Facts of the case:
Mr. Turquand served as the official manager (liquidator) for the insolvent Cameron’s Coalbrook Steam, Coal, and Swansea and Loughor Railway Company, which was incorporated under the Joint Stock Companies Act 1844. The company had issued a £2,000 bond to the Royal British Bank, securing the company’s current account drawings. This bond bore the company’s seal and was signed by two directors and the secretary. When the company was sued, it contended that according to its registered deed of settlement (articles of association), the directors could only borrow funds up to an amount authorized by a company resolution. While a resolution had been passed, it did not specify the borrowing limit for the directors.
Judgement:
Chief Justice Sir John Jervis, representing the Court of Exchequer Chamber, ruled that the bond was valid and that the Royal British Bank could enforce its terms. He stated that while the bank should be aware that the directors could borrow only within the limits of authorized resolutions, it was not required to know the specific ordinary resolutions passed, as these were not registered. This established the “indoor management rule,” which stipulates that internal company affairs are the company’s concern. Jervis CJ’s judgment affirmed the Court of Queen’s Bench’s decision.
He suggested that the resolution presented in the replication likely satisfied the requirements of the deed of settlement. The deed permitted directors to borrow money through bonds as authorized by a general company resolution. The replication demonstrated a resolution allowing directors to borrow sums for specified periods and at interest rates they deemed appropriate, aligning with the deed and Parliament’s Act, without defining the borrowing amount. This sufficed for the bond’s validity.
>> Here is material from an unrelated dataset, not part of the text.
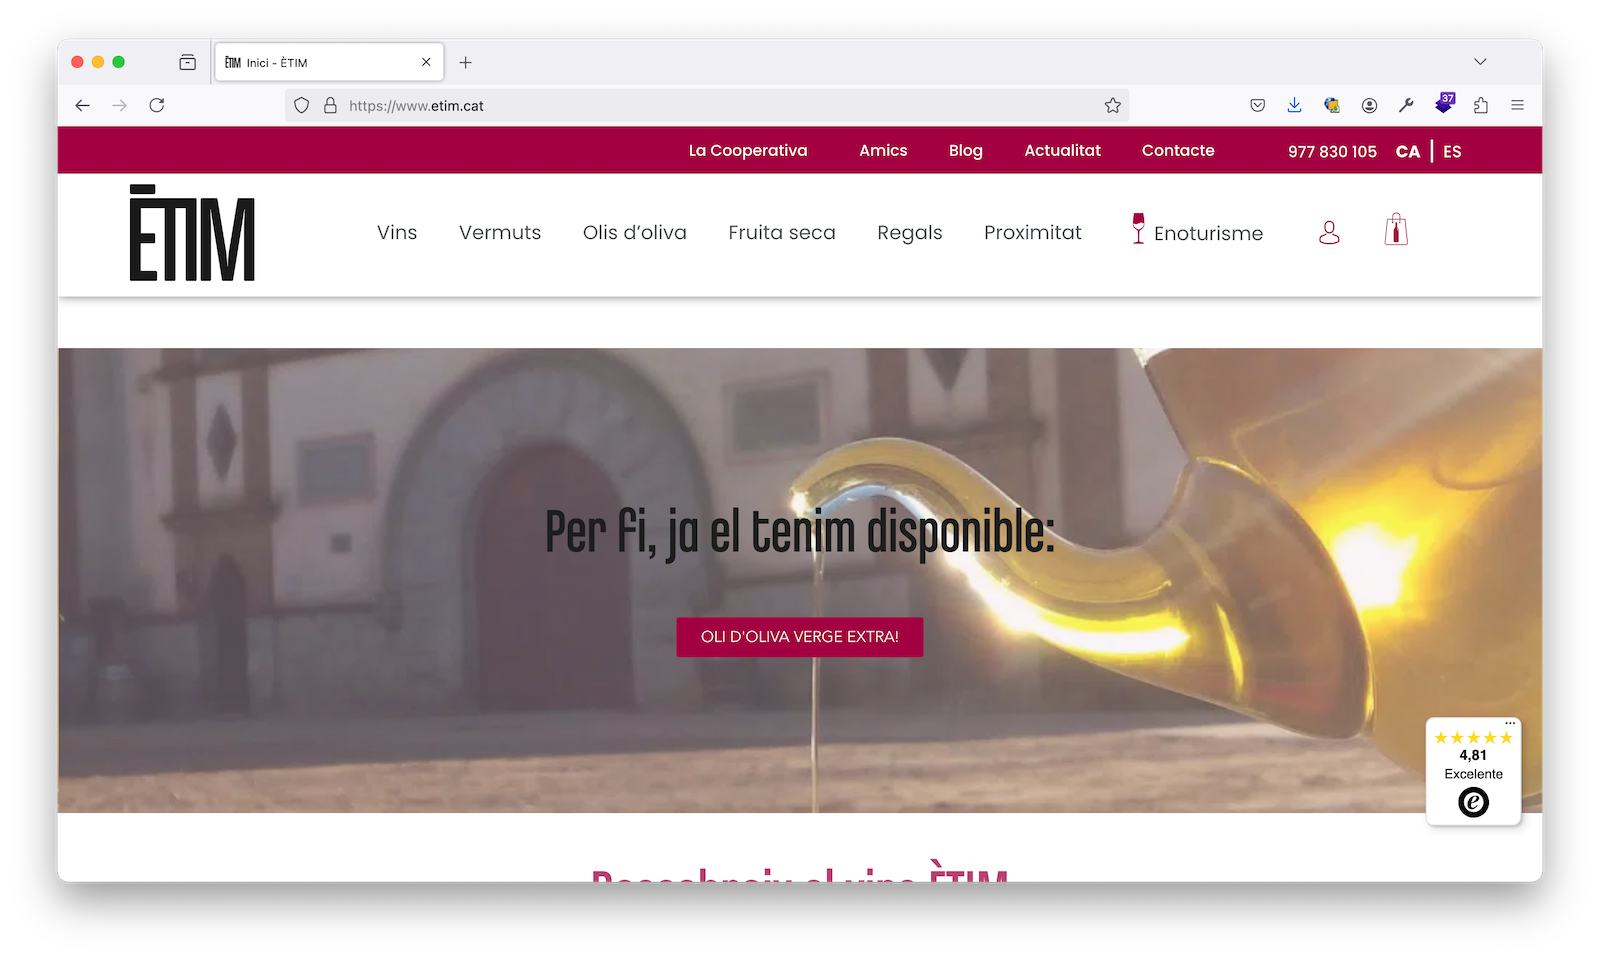The image size is (1600, 958).
Task: Select CA language option
Action: pos(1407,152)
The plea did not raise valid objections against the company’s borrowing. Dealings with such companies differ from other partnerships, requiring parties to read relevant statutes and deeds of settlement. However, they need not do more. If they read the deed and found it permitted borrowing under certain conditions, they could infer that proper authorization existed.
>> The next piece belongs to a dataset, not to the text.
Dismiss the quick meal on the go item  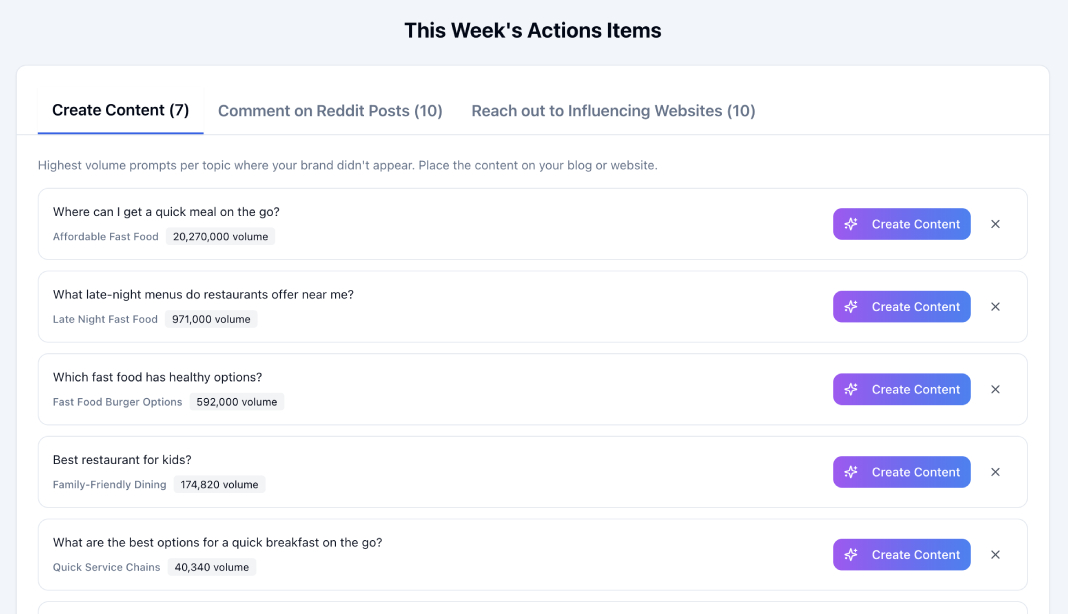coord(995,224)
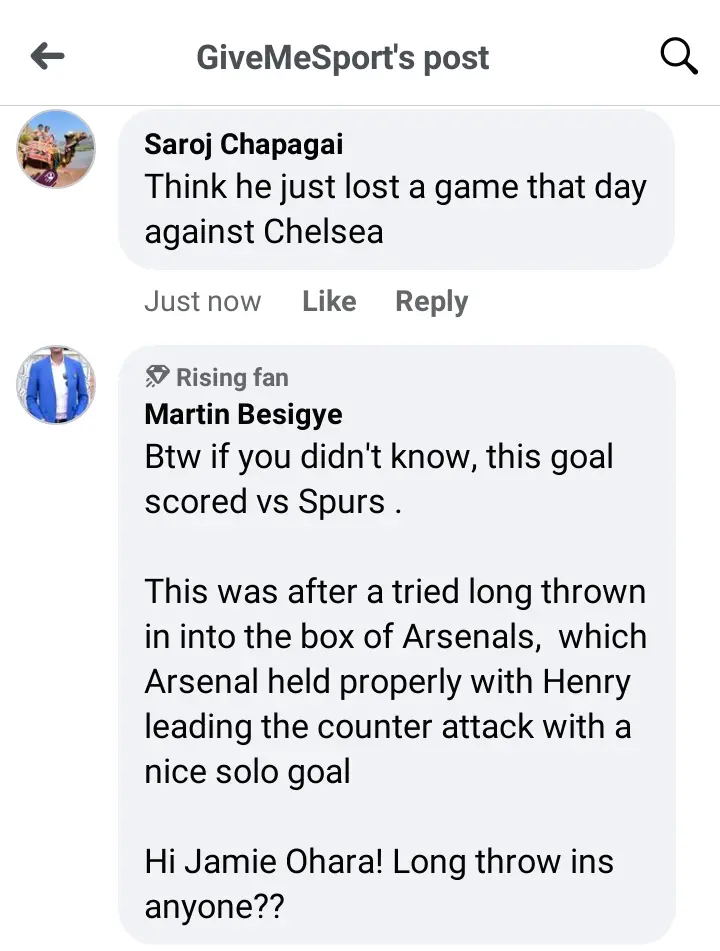The image size is (720, 951).
Task: Click the "Just now" comment timestamp
Action: 202,301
Judges Pollock CB, Alderson B, Cresswell J, Crowder J, and Bramwell B concurred with this judgment.
Significance of the case:
The rule in Turquand’s case wasn’t firmly established in law until the House of Lords endorsed it. In Mahony v East Holyford Mining Co, Lord Hatherly clarified that when individuals conduct a company’s affairs in accordance with its articles of association, external parties dealing with them are not affected by internal management irregularities.
In Mahony, even though the signing directors were improperly appointed, third parties receiving cheques could presume proper appointment and cash the cheques. Although English law is now governed by section 40 of the Companies Act 2006, the Rule in Turquand’s Case remains relevant in many Commonwealth jurisdictions.
The Turquand rule states that an outsider dealing with a company in good faith can assume that internal requirements and procedures have been complied with, binding the company to the contract even if they haven’t been followed. Exceptions include if the outsider knew of non-compliance (bad faith) or if the contract circumstances were suspicious.
However, if internal compliance can be verified from the company’s public documents, the doctrines of disclosure and constructive notice apply instead. The rule keeps an outsider’s duty to investigate a company’s internal affairs within reasonable bounds. But, if an internal requirement like a special resolution can be confirmed through public documents (such as those registered with Companies House in the UK), the Turquand rule does not apply.